Génération G comme générosité ?

Lancé en 2009, le concept de Génération G a conduit les marques à placer la relation au coeur de leur stratégie. Qu’en est-il, aujourd’hui ?

par Gabriel Bruckler


Gabriel Bruckler
Gabriel Bruckler
Directeur de W Brand consulting, W&Cie
Début 2009, Trendwatching (1) publiait une note sur la « Génération G », qui mettait en exergue l’émergence d’une génération « généreuse » ou qui en appelait à la générosité des marques. Question de génération sans doute, je m’étais laissé prendre au terme de « générosité », que j’associais au « don », à l’altruisme. C’est précisément au travers de quelques termes que nous essaierons de mettre cet instantané dans une perspective de long terme.
 

Des générosités et de nouveaux modèles économiques

Sans chercher à les articuler, la note distinguait dans ses exemples deux types bien différents de générosité : l’un, véritablement altruiste, qui vise à associer à un acte commercial un don pour un tiers (qui ne participe pas à la transaction) ou une manière de faire durable ; l’autre, qui est le geste d’une marque à l’égard de ses clients, en plus de ce qui est « contractuellement » dû. Ceci explique l’émergence de l’expression « marques généreuses », qui renvoie à ce deuxième type. Cette générosité-là est intéressée et pour certaines marques engage leur survie. Elle ressortit désormais à la dette de marque dans bien des domaines. Dans sa présentation, la note mettait également en avant des modèles économiques nouveaux, comme le financement participatif, le retour du troc, la co-création, les transactions consumer to consumer… Presque cinq ans plus tard, qu’en est-il de cette génération et de cette générosité ?
 

De la nécessité pour les marques de développer une dimension relationnelle

Darty, BDDP Unilimited

Darty, BDDP Unilimited
Darty, BDDP Unilimited.
Ce qui semble aujourd’hui le plus important pour les marques, c’est qu’il leur est demandé d’avoir, en plus de leur contrat transactionnel historique – la fourniture d’un bien ou d’un service –, une dimension relationnelle. Celle-ci peut prendre différents aspects, du plus près de l’activité de la marque à des actions qui en sont déconnectées. Cette dimension relationnelle s’organise en trois champs.

**********

▶ [Tâches à réaliser]
[A] Selon l'article sur la Génération G, en quelle année Trendwatching a-t-il publié sa note sur la « Génération G » ?
[B] Recopiez l'article sur la Génération G entre « Génération G comme » et « de long terme. », ces deux passages compris.
[C] Rédigez la suite de l'article sur la Génération G, à partir de sa dernière phrase.
Les enregistrements ne sont d'aucune utilité ici.

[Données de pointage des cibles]
**********

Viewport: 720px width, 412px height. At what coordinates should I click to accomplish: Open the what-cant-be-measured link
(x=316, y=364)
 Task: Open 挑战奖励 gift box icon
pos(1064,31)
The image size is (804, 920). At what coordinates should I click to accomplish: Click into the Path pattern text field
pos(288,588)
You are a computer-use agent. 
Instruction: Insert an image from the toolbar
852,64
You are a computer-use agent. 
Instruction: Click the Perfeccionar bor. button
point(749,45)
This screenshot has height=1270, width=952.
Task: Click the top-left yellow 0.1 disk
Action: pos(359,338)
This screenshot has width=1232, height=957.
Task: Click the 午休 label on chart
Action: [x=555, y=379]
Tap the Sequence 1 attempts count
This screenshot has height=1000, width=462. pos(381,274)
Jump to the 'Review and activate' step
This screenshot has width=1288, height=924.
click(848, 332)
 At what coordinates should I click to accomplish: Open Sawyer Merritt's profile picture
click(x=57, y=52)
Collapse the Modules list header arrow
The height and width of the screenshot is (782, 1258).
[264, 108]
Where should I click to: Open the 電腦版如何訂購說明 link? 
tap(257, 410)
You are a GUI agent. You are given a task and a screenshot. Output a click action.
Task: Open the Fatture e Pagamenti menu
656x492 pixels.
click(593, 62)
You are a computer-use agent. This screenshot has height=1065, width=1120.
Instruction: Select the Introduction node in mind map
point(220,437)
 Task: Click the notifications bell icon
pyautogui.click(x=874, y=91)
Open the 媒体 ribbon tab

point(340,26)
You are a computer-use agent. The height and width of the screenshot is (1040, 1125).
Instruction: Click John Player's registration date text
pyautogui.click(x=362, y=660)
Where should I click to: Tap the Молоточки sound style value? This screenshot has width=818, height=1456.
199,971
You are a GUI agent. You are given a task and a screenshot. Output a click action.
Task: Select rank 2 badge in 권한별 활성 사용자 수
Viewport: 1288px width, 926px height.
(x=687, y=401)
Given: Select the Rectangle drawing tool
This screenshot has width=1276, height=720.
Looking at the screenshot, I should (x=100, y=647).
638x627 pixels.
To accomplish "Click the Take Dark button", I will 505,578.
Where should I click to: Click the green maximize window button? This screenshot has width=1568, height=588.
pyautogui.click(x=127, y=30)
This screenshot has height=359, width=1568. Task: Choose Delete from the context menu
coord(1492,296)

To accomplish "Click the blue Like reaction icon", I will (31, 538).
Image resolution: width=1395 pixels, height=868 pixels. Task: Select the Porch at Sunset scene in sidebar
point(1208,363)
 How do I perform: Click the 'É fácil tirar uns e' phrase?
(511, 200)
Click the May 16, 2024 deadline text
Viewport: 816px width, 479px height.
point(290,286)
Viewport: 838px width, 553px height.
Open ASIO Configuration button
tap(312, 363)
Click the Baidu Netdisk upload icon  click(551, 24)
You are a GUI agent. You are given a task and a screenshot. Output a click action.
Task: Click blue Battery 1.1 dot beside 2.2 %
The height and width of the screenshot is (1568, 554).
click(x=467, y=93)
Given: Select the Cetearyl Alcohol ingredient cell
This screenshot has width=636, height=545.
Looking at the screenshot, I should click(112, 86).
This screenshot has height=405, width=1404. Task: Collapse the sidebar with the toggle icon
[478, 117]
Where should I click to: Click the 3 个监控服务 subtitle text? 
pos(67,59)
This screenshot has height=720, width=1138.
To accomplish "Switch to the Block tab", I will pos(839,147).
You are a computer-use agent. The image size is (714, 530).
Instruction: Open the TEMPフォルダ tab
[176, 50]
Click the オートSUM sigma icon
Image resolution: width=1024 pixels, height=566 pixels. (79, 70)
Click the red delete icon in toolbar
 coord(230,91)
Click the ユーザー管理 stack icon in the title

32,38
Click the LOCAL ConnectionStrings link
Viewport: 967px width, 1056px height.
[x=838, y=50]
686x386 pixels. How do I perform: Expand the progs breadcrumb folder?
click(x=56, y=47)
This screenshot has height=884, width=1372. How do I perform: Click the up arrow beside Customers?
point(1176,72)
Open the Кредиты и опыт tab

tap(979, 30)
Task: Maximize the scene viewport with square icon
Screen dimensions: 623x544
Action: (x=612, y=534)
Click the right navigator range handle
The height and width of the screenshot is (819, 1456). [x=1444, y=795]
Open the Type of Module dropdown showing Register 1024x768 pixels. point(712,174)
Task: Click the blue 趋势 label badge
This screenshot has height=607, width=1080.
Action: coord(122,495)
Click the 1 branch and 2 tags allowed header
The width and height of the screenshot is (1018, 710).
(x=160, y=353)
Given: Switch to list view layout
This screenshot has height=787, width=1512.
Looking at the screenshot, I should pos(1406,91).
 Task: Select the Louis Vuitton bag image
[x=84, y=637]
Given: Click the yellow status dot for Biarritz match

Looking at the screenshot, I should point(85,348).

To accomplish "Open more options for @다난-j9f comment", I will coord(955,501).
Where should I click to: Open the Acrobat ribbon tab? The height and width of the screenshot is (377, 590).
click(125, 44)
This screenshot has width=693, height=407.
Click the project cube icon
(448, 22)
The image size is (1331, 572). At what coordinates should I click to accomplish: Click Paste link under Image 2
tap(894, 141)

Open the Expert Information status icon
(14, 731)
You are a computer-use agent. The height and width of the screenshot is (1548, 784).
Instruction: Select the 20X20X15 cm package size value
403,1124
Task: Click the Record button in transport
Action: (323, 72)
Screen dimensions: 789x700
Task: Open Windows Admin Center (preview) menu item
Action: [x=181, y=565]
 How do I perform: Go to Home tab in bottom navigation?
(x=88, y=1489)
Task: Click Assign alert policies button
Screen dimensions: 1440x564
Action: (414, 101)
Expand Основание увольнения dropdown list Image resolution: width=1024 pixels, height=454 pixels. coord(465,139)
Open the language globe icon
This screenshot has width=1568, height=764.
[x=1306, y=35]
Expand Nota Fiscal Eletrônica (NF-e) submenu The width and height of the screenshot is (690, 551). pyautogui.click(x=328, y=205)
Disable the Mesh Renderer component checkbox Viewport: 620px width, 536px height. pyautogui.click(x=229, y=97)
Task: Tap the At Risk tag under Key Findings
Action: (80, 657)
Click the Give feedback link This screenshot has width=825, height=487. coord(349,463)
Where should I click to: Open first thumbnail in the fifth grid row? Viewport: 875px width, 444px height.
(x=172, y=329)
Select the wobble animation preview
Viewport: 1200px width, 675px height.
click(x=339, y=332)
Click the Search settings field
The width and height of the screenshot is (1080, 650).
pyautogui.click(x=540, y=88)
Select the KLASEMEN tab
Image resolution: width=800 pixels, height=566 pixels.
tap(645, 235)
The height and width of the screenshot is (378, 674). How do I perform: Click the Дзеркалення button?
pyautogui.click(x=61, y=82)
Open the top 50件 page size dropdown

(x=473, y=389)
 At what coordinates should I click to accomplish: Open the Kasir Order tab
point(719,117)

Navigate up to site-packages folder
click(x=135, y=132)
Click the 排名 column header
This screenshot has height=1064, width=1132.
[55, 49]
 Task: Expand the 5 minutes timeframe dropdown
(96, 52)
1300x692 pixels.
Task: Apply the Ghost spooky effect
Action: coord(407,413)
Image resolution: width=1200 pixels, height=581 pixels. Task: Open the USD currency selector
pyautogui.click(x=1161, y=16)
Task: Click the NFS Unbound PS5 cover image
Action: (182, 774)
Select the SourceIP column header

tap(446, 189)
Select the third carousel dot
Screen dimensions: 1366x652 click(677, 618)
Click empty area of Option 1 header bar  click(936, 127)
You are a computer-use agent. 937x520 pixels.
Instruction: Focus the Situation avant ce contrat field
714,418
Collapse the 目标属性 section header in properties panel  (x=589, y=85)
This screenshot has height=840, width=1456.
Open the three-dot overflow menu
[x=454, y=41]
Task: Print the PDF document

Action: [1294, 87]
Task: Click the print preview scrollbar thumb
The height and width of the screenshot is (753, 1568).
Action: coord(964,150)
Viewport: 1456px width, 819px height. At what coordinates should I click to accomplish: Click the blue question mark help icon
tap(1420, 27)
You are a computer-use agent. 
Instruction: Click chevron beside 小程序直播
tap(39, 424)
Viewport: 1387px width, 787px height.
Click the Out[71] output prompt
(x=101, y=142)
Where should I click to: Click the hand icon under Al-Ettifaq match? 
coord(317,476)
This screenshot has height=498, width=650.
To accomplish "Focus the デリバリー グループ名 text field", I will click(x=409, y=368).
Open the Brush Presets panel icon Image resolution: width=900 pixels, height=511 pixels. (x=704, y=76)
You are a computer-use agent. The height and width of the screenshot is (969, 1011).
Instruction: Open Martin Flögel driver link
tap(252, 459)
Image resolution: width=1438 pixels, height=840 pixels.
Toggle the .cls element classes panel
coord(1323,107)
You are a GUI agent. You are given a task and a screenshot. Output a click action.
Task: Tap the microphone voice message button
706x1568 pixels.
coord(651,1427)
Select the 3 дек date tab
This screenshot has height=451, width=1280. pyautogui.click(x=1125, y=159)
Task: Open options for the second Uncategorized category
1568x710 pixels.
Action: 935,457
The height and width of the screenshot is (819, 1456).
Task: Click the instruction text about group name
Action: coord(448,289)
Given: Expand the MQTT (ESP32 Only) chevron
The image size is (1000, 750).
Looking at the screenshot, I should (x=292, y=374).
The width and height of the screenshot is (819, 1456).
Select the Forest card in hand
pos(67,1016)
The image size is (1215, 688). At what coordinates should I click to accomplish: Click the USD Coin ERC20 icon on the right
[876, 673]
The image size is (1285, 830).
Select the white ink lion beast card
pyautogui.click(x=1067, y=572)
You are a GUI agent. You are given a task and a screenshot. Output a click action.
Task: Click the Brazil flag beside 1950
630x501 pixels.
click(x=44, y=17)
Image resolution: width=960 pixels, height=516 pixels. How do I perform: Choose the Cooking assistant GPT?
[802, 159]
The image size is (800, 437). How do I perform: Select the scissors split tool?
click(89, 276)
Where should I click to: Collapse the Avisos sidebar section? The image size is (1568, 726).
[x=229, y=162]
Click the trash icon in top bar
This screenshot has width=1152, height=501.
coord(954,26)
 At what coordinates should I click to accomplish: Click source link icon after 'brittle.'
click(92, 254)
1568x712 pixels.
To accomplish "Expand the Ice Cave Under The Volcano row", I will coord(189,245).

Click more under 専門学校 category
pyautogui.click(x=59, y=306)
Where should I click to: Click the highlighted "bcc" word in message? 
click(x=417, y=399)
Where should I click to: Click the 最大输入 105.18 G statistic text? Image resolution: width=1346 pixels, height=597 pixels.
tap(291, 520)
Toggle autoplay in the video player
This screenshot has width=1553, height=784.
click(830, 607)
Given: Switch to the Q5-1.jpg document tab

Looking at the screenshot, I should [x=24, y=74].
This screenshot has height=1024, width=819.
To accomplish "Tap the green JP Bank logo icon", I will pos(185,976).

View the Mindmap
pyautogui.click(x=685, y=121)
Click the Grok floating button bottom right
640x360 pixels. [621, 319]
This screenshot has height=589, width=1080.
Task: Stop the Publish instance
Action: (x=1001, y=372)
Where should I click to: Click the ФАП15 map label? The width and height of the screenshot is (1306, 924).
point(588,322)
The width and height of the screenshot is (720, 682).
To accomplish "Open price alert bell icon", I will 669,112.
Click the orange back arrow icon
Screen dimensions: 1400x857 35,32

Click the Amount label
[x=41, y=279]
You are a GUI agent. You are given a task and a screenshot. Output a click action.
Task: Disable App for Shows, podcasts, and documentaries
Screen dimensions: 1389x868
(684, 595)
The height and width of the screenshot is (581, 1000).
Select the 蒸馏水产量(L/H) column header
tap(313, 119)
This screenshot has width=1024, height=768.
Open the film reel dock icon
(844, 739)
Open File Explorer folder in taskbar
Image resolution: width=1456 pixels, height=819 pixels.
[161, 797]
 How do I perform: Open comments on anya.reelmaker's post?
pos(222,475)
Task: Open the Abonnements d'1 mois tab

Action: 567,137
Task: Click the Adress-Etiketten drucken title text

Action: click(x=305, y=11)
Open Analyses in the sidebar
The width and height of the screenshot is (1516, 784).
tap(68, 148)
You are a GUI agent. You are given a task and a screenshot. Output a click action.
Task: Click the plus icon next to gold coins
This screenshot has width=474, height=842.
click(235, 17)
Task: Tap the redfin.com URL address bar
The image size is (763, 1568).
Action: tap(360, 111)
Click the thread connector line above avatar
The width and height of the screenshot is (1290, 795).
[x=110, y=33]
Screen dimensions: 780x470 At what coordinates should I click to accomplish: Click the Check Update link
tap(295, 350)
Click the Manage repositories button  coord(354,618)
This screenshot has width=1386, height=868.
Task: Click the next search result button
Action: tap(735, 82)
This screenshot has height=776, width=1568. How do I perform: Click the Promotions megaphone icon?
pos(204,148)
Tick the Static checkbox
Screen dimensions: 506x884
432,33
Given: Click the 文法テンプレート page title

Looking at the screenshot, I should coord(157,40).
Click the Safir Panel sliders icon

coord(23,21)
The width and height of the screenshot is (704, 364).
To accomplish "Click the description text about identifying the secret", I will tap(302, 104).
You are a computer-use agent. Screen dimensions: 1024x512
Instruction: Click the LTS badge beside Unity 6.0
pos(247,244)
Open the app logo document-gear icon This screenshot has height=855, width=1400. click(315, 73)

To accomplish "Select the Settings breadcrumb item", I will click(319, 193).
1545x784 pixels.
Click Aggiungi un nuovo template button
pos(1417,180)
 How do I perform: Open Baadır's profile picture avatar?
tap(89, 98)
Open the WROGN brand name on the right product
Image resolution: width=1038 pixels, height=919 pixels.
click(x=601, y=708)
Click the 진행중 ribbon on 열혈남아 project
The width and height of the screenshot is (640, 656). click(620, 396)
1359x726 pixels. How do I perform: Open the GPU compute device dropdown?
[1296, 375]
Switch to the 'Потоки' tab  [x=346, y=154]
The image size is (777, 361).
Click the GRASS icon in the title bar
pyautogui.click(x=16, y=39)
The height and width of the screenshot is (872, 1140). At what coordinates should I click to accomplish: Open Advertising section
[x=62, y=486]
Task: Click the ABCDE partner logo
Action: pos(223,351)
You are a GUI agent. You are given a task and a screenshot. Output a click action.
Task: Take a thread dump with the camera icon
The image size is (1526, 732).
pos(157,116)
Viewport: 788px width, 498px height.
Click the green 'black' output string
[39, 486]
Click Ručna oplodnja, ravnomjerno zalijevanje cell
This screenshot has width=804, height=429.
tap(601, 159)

**********

▶ [Résultats attendus]
[A] Début 2009.

[B]
Génération G comme générosité ?

Lancé en 2009, le concept de Génération G a conduit les marques à placer la relation au coeur de leur stratégie. Qu’en est-il, aujourd’hui ?

par Gabriel Bruckler


Gabriel Bruckler
Gabriel Bruckler
Directeur de W Brand consulting, W&Cie
Début 2009, Trendwatching (1) publiait une note sur la « Génération G », qui mettait en exergue l’émergence d’une génération « généreuse » ou qui en appelait à la générosité des marques. Question de génération sans doute, je m’étais laissé prendre au terme de « générosité », que j’associais au « don », à l’altruisme. C’est précisément au travers de quelques termes que nous essaierons de mettre cet instantané dans une perspective de long terme.

[C]
Le premier champ relationnel, qui est aussi le plus proche de l’activité attendue de la marque, est celui du service. Directement lié au bien acheté, celui-ci va des conseils d’utilisation ou de suggestion d’emploi à tout ce qui facilite un usage continu et optimal du bien. Nous voudrions aussi intégrer à ce champ celui de l’innovation, l’attente de nouvelles propositions de la marque comme autant d’extensions de son coeur d’activité.
Deux actualités illustrent ce point : stratégiquement, le plan « Excellence 2020 » de la SNCF, qui veut devenir intégrateur de services de transport pour proposer en masse du porte-à-porte individuel ; en communication, la dernière campagne Darty, qui met en avant les services en abandonnant « le contrat de confiance » et les « 36 000 solutions » jugés définitivement trop vieux. La prochaine étape de la marque est, d’ailleurs, de réchauffer les points de vente, lieux de la relation s’il en est.
Le deuxième champ est très clairement celui de la communauté (2). Il peut prendre des formes diverses et désormais connues de tous. Nous serions tentés d’agréger à ce champ des réseaux sociaux celui de la production de contenus, et celui du mécénat, pour des causes en rapport avec l’activité principale de la marque. C’est aujourd’hui un champ très divers et très prolixe, qui n’est pas réservé, même si c’est plus facile, aux marques de grande consommation dont les produits sont générateurs de plaisir ou de relation. Il y a évidemment les stars, qui personnalisent les canettes ou les pots de pâte à tartiner, les automobiles technologiques qui développent les talents, mais aussi EDF qui lance son site EDF Pulse pour rénover l’image du progrès (3) dont elle veut être le héraut.
Le troisième champ est celui que l’on appelait la philanthropie et qui n’était pas du ressort des marques (non encore advenues), mais des institutions ou des fortunes. Assez rares finalement sont les marques qui développent, par exemple, des fondations sans rapport immédiat avec leur activité. Citons, entre autres, la fondation Tim Horton pour les enfants. Nous excluons de ce champ le mécénat pour les oeuvres d’art par des organismes financiers, par exemple, qui, s’il est apparemment éloigné de ce type d’opération, s’y rattache par la notion de patrimoine. Nous sommes là vraiment dans ce qu’on pourrait appeler le champ de la générosité, même si nous savons qu’elle n’est pas totalement gratuite par les avantages fiscaux qu’elle exploite et l’attachement émotionnel qu’elle cherche à créer. Pour qu’elle le fût, il lui faudrait en plus être discrète. C’est ici que la marque, en tant que modèle économique, se révèle dans son essence même en tension avec la notion de don.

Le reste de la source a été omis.